Y no era porque me veía reflejada. Yo no era una persona misteriosa, como me gustaba pensar. Tampoco era, a esas alturas, una persona con la identidad tan configurada. Era chica y simplemente estaba en búsqueda de mi lugar, y por eso quizás me gustaban los personajes que cargaban con el peso de alguna vivencia anterior. Esas personas, que tenían una historia de vida más bien densa, pero que sabían manejarse a la perfección y transitar por la superficie, se llevaban mi absoluta atención. Y las que, en definitiva, me hacían sentir más cómoda.
Fue así cuando conocí a Mary Lennox, de El jardín secreto, y así también cuando ya de más grande conocí a la trágica Catherine de Jules et Jim (François Truffaut, 1962), que termina cediendo frente a su inminente e insistente tristeza. Estos personajes siempre estaban marcados por una profunda desolación y un aire melancólico. Cuando a los 14 años conocí por primera vez a Holly Golightly, la protagonista de Desayuno en Tiffany's de Truman Capote, aun no la asociaba a Audrey Hepburn, quien la interpretó en la película. Eso vino después. Pero sí recuerdo, de manera un poco difusa, que en mi primera impresión de ella la fui configurando como una mujer hermosa, independiente, sumamente precoz, aventurera y divertida. Pero que a todo eso se le sumaban profundas inquietudes y malestares difíciles de resolver. Holly estaba, pero nunca estaba del todo. Y más bien permanecía en mis recuerdos. Su presencia era fugaz porque estaba constantemente escapando de algo.
En mi cabeza, era parecida a mi mamá. Ella también había tenido –y sigue teniendo– una vida nómade y, hasta la fecha, cuando algo no va bien, su reacción casi espontánea es la de agarrar los bolsos y partir. Holly también tenía esa costumbre; lo había hecho para alejarse de su padrastro siendo adolescente y también lo termina haciendo hacia el final de la novela, cuando decide dejar atrás su vida de alta costura y socialité en Nueva York.
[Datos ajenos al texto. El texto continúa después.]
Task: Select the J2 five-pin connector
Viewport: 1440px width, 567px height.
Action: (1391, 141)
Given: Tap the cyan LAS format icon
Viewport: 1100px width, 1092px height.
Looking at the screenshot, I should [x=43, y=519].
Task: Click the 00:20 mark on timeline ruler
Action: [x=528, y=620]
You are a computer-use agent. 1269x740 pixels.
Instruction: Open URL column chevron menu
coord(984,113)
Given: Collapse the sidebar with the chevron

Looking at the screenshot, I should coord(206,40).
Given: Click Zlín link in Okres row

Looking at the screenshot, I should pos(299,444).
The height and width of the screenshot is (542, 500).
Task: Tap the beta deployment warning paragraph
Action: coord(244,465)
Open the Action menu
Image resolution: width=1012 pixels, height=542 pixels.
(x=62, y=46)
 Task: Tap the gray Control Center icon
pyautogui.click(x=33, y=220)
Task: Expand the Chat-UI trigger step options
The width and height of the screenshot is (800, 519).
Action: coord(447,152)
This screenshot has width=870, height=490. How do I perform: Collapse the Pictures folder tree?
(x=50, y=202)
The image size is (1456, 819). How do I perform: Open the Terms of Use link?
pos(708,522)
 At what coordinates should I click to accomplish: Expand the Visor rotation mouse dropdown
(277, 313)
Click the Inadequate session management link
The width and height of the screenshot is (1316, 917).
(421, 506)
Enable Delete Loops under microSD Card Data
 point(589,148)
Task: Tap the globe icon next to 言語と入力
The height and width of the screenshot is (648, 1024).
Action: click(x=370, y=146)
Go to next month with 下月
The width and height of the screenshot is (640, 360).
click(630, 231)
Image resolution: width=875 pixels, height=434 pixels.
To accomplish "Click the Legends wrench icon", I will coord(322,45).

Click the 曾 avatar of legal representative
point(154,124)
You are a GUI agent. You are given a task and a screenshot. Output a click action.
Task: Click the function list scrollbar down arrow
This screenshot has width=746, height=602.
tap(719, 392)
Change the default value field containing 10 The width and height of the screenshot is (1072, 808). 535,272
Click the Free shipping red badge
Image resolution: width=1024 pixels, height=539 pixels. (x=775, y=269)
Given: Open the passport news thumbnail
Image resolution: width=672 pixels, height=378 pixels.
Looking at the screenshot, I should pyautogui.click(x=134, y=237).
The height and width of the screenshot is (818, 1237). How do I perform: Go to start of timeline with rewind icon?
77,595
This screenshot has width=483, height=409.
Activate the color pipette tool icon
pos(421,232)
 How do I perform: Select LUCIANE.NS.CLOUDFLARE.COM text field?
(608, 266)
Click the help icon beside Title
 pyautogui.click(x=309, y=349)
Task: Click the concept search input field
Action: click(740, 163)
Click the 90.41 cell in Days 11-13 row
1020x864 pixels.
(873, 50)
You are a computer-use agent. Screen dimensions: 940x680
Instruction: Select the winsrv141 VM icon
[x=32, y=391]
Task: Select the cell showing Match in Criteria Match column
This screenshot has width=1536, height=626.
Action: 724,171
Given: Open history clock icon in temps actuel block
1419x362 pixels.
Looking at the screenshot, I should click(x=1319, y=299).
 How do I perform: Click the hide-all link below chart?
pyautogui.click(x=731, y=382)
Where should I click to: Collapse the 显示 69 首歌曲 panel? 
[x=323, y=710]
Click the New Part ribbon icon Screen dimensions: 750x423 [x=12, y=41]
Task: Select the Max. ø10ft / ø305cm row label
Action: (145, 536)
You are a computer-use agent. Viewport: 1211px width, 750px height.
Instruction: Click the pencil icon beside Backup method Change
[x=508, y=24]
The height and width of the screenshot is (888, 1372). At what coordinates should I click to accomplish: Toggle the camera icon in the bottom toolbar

Un final que en la película toma un vuelco radical. Al tratarse de una comedia romántica, Holly se queda. En un principio esto no me gustó, porque iba en contra de la concepción, quizás errónea, de independencia que hasta entonces tenía. Independencia era libertad. Y libertad, en mi cabeza, era tener la capacidad de dejar todo y partir. Tal como lo dice Holly cuando explica su desapego a lo material. Pero quizás, lo que yo aun no había entendido, es que la libertad también se encuentra cuando uno decide no irse y enfrentar lo que está viviendo.
Nunca voy a olvidar cuando hace muchos años un pololo le dijo a unos amigos que algún día yo agarraría mis bolsos y me iría, dejando toda nuestra historia atrás. Cuando lo escuché decir eso, la imagen de Holly, y la de mi mamá, se me aparecieron de inmediato. Efectivamente, parte de mí también lo temía. Pero no me fui. Y en cambio permanecí ahí.
Holly tenía esa capacidad de transitar y amoldarse a los espacios que ocupaba. También manifestaba libremente su rechazo al compromiso absoluto con las personas que la rodeaban, pese a que en el día a día interactuara con ellas, con extrema liviandad y espontaneidad. Pero, en realidad, su presencia elusiva daba cuenta que estaba en cualquier otro lado. Su presencia física estaba ahí, pero su esencia quizás estaba, como insinúa Capote al final de la novela, en una figura de madera tallada por una tribu africana, a kilómetros de distancia, en un lugar poco claro y difícil de identificar.